The world is racing and frozen all at the same time. Like a deer blinded by the headlights of a car. It’s just its nature, the deer. It’s not stupid or frightened. It just can’t see. There is too much light. It feels too much. And so it does not save itself. Because it is drowning in that light.

I am not drowning. I’m not even at risk of drowning. I have too much to live for, too many projects to finish. I’m just stuck. Struck by how much I feel, how loud it is. There’s too much. Too much. Too much.

I can hear it. The conflict. It’s the buzz of anger and cicadas mixed together in the confusion of so much fear and hate. What can you do in the face of so much hate?

A man in the hardware store called me a bitch for “butting in” after he cursed at a cashier. He tried to use the ADA against her. Not very well. And honestly, it was just my own disability giving me the compulsion to correct him, to protect her.

He looked at me with so much anger, there were tears in his eyes. He was watery-eyed with hate and just brimming with violence. I thought he was going to hurt me. I could see the want to hurt me. He wanted to hurt me for speaking, for knowing something that he didn’t. For daring to speak against such virulent behavior. It made me so sad that I cried as I bagged my supplies.

I didn’t need a handkerchief. I was wearing a mask. I told him he should be ashamed of himself. But there is no shame anymore. For good, and for bad. There is no truth, so there is no shame. Just so much shouting, hissing, and spitting. And it travels so much farther than 6 feet’s worth of distance.

Sometimes I put perfume in my masks so I can completely block my senses. Like they did in the first plague, a pocket full of posies. I wear my dark glasses, I put on headphones, smell the citrus scent, and pretend that I can’t feel it.

But I do.

Medication helps.

But this latest. This loss that is happening, that already happened, that will keep happening. The fear I have for his fear.

I just don’t want him to be alone.

How can so many people die alone and yet we still continue to be so petty and vicious?

The man in the store reminded me of him.

Update: My Uncle suffered up and down with organ failure and ventihilators for four more months. But in the end, he was not alone.
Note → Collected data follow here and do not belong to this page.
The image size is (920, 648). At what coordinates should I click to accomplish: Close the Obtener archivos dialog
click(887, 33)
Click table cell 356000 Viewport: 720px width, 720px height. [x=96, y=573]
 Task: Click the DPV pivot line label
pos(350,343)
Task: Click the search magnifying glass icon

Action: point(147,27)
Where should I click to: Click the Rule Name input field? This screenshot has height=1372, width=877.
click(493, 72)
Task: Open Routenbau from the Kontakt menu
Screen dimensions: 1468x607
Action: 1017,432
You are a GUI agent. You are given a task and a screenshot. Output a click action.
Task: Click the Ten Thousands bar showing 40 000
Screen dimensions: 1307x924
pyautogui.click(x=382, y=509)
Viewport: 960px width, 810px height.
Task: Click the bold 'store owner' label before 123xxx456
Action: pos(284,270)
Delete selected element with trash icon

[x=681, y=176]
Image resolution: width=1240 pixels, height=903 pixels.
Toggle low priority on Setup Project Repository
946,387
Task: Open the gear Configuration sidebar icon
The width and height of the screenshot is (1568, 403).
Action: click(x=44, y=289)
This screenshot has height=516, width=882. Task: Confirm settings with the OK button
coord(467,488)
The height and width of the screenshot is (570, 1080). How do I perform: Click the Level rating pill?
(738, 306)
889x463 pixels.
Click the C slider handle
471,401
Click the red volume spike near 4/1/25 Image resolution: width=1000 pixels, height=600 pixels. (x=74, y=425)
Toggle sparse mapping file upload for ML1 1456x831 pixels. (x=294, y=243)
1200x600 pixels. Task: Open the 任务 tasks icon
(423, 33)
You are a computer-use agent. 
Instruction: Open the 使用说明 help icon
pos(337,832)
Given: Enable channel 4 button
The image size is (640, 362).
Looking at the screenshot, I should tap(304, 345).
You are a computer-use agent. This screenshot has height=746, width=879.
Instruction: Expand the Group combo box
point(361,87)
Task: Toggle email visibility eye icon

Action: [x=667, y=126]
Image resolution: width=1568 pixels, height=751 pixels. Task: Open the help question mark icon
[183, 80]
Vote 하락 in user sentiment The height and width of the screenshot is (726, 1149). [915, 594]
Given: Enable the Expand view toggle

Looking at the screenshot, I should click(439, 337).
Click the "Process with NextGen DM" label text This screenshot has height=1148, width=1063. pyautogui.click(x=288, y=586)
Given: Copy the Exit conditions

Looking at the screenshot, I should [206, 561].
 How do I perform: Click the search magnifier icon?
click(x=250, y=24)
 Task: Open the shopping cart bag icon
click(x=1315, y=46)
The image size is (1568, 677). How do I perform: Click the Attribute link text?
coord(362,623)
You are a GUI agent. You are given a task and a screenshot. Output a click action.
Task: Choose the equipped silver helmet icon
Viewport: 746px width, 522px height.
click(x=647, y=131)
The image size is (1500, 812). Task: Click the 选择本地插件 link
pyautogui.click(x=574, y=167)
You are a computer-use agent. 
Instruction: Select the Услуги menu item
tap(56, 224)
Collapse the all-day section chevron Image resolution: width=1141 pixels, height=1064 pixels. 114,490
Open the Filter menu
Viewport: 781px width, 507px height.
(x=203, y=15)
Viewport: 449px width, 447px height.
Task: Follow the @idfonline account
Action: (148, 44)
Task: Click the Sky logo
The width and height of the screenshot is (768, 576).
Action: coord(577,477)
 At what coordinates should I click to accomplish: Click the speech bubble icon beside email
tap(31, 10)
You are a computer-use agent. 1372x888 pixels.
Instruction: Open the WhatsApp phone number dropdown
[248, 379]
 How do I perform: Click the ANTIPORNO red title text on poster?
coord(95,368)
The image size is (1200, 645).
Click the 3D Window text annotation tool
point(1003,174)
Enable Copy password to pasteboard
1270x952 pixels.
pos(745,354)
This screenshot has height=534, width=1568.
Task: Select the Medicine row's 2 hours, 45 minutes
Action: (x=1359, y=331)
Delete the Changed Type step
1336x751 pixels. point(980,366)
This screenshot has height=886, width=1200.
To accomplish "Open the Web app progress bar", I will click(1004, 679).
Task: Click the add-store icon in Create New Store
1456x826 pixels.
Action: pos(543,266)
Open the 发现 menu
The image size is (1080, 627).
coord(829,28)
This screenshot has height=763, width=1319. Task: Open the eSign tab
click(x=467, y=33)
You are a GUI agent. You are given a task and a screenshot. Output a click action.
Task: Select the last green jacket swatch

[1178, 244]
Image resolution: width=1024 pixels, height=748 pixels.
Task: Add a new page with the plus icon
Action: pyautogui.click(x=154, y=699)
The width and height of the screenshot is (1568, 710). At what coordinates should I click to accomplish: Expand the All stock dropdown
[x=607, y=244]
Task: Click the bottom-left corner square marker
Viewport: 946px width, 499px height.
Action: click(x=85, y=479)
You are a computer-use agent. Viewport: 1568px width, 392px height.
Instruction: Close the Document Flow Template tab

His beautiful daughter was with him.

When he died, I reminded my mother of the time when she and her siblings were all at their mother’s death bed. My uncle happened to be in the other room when she passed, but he knew that she was gone without seeing her body. He said he knew because he saw my grandmother leave. I suggested that perhaps my grandmother saw him coming, and was there for him too.